What the task asks >> Report how many lines below contain the word "from". Give only the number.

..........

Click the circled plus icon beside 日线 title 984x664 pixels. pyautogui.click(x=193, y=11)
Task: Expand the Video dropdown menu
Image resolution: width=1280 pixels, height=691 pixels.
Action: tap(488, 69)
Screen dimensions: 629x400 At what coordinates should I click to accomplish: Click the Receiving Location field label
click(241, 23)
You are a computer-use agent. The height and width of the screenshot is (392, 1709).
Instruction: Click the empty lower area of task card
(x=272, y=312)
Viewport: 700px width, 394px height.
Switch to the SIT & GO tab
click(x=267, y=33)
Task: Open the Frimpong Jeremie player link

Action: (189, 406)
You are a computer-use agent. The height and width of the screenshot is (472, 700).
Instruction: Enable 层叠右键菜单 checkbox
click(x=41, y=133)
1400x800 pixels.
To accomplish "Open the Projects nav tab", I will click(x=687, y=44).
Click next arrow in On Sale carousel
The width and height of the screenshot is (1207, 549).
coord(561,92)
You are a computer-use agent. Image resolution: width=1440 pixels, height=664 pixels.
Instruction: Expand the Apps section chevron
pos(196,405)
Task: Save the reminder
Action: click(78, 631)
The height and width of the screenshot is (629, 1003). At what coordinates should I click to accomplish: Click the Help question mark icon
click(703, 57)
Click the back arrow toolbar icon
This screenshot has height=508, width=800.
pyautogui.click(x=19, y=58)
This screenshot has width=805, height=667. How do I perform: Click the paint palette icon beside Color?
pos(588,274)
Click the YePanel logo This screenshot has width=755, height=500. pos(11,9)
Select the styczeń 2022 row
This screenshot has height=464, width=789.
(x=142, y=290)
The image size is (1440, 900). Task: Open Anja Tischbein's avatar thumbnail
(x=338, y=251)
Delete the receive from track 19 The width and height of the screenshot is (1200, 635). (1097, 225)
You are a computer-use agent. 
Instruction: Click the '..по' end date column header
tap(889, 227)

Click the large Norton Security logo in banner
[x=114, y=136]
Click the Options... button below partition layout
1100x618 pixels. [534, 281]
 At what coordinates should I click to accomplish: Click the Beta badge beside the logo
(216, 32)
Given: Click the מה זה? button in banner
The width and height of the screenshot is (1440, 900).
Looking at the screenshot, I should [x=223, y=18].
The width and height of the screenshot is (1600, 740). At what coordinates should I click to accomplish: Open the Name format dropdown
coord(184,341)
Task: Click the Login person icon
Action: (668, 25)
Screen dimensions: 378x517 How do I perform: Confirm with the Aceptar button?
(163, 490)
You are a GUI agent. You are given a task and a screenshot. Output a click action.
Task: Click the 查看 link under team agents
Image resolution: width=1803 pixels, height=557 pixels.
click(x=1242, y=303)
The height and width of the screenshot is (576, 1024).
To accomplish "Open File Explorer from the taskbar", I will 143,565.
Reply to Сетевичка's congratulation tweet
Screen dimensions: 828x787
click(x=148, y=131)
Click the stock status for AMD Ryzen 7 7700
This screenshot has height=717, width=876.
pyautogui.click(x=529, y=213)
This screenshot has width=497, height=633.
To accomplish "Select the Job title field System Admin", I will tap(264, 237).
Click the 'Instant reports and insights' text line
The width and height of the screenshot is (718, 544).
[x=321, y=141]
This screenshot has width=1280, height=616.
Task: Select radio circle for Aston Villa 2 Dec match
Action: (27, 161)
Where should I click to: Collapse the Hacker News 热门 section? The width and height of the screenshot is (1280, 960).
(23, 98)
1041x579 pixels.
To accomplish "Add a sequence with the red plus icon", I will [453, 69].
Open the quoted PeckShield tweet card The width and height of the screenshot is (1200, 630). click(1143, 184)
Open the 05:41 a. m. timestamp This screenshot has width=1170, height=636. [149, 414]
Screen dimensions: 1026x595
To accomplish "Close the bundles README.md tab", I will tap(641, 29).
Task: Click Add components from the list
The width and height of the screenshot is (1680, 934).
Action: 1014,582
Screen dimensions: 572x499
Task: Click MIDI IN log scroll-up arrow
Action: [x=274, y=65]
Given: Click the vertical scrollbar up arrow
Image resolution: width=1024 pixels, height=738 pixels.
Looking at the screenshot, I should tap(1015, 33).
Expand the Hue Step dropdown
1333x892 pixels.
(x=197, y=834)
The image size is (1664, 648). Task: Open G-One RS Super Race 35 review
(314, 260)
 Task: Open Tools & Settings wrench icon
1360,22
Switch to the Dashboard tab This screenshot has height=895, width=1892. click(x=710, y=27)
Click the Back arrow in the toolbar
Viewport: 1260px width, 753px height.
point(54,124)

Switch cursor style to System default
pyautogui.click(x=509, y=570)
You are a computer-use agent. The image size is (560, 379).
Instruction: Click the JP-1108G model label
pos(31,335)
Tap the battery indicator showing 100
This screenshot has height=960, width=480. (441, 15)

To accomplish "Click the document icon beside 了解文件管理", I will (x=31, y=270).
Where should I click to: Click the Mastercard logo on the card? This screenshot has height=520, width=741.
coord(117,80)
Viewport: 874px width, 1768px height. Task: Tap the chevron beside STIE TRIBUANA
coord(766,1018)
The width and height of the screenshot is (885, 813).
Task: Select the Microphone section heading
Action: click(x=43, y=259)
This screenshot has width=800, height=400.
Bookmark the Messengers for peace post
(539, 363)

..........

Task response >> 3